In this tutorial we will compile and deploy Resnet-50 model for Inferentia. This Jupyter notebook should be run on an instance which is inf1.6xlarge or larger. The compile part of this tutorial requires inf1.6xlarge and not the inference itself. For simplicity we will run this tutorial on inf1.6xlarge but in real life scenario the compilation should be done on a compute instance and the deployment on inf1 instance to save costs.

In this tutorial we provide three main sections:

  1. Compile the Resnet50 model and infer with batch size of 1

  2. Run the same compiled model on multiple cores

  3. Compile the Resnet50 model with batch size 5 and run it on multiple cores

Before running the following verify this Jupyter notebook is running “conda_aws_neuron_pytorch_p36” kernel. You can select the Kernel from the “Kernel -> Change Kernel” option on the top of this Jupyter notebook page.

Install Dependencies:

This tutorial requires the following pip packages:

  • torch-neuron

  • torchvision

  • neuron-cc[tensorflow]

These will be installed by default when configuring your environment using the Neuron PyTorch setup guide.

Compile model for Neuron

The following step will compile the resnet50 model. This will take a few minutes.
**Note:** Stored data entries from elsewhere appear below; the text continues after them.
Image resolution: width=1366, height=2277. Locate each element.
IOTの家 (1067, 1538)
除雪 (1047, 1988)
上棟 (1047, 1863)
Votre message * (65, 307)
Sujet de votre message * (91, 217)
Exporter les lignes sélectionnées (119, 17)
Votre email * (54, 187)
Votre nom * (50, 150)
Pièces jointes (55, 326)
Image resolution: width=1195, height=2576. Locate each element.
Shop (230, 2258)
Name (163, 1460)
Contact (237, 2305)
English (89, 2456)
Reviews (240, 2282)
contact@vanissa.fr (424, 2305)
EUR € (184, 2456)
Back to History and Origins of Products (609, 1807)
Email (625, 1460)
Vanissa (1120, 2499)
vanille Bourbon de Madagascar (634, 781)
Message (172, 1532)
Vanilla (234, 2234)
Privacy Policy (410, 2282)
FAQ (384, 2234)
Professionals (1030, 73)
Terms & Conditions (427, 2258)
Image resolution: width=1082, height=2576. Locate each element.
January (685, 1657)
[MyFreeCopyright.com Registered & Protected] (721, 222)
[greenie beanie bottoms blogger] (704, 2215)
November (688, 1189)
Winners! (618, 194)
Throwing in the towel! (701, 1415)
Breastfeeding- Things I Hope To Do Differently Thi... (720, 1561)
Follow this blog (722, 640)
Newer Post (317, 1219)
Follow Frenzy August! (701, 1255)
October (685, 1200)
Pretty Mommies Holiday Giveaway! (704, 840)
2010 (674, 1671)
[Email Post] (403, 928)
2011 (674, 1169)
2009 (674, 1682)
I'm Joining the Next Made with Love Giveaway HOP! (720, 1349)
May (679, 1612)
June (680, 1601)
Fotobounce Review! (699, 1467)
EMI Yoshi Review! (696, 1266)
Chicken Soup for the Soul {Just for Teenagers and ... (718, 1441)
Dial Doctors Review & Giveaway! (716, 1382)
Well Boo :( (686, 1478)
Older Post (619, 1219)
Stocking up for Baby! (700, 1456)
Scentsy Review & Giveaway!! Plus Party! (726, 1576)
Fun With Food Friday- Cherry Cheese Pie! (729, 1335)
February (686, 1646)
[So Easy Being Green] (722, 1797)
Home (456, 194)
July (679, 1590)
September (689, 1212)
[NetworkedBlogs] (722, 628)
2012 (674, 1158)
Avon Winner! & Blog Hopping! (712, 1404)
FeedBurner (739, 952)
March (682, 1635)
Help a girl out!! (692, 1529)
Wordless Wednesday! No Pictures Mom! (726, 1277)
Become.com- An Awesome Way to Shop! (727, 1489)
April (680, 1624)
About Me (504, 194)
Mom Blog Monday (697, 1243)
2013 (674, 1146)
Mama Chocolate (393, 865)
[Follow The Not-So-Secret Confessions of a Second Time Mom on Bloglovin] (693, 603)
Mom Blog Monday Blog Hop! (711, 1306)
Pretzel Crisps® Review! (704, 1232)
At the end of script execution, the compiled model is saved as resnet50_neuron.pt in local directory

[ ]:
import torch
import numpy as np
import os
import torch_neuron
from torchvision import models
import logging

## Enable logging so we can see any important warnings
logger = logging.getLogger('Neuron')
logger.setLevel(logging.INFO)

image = torch.zeros([1, 3, 224, 224], dtype=torch.float32)

## Load a pretrained ResNet50 model
model = models.resnet50(pretrained=True)

## Tell the model we are using it for evaluation (not training)
model.eval()

## Analyze the model - this will show operator support and operator count
torch.neuron.analyze_model( model, example_inputs=[image] )

## Now compile the model - with logging set to "info" we will see
## what compiles for Neuron, and if there are any fallbacks
## Note: The "-O2" setting is default in recent releases, but may be needed for DLAMI
##       and older installed environments- model_neuron = torch.neuron.trace(model, example_inputs=[image], compiler_args="-O2")
model_neuron = torch.neuron.trace(model, example_inputs=[image])

# The output of this step will have the percentage of operations compiled, example:
#
# INFO:Neuron:The neuron partitioner created 1 sub-graphs
# INFO:Neuron:Neuron successfully compiled 1 sub-graphs, Total fused subgraphs = 1, Percent of model sub-graphs successfully compiled = 100.0%

## Export to saved model
model_neuron.save("resnet50_neuron.pt")
print("Compile Args, input tensor: {}, data type:'fp32', 'core': 1 ")
print("Compile success")

Run inference on Single Core

Initially we will just use one of the available neuron cores. Do not perform inference with a neuron traced model on a non neuron supported instance, results will not be calculated.

[ ]:
import os
import time
import torch
import torch_neuron
import json
import numpy as np
from urllib import request
from torchvision import models, transforms, datasets
from time import time

## Create an image directory containing a small kitten
os.makedirs("./torch_neuron_test/images", exist_ok=True)
request.urlretrieve("https://raw.githubusercontent.com/awslabs/mxnet-model-server/master/docs/images/kitten_small.jpg",
 "./torch_neuron_test/images/kitten_small.jpg")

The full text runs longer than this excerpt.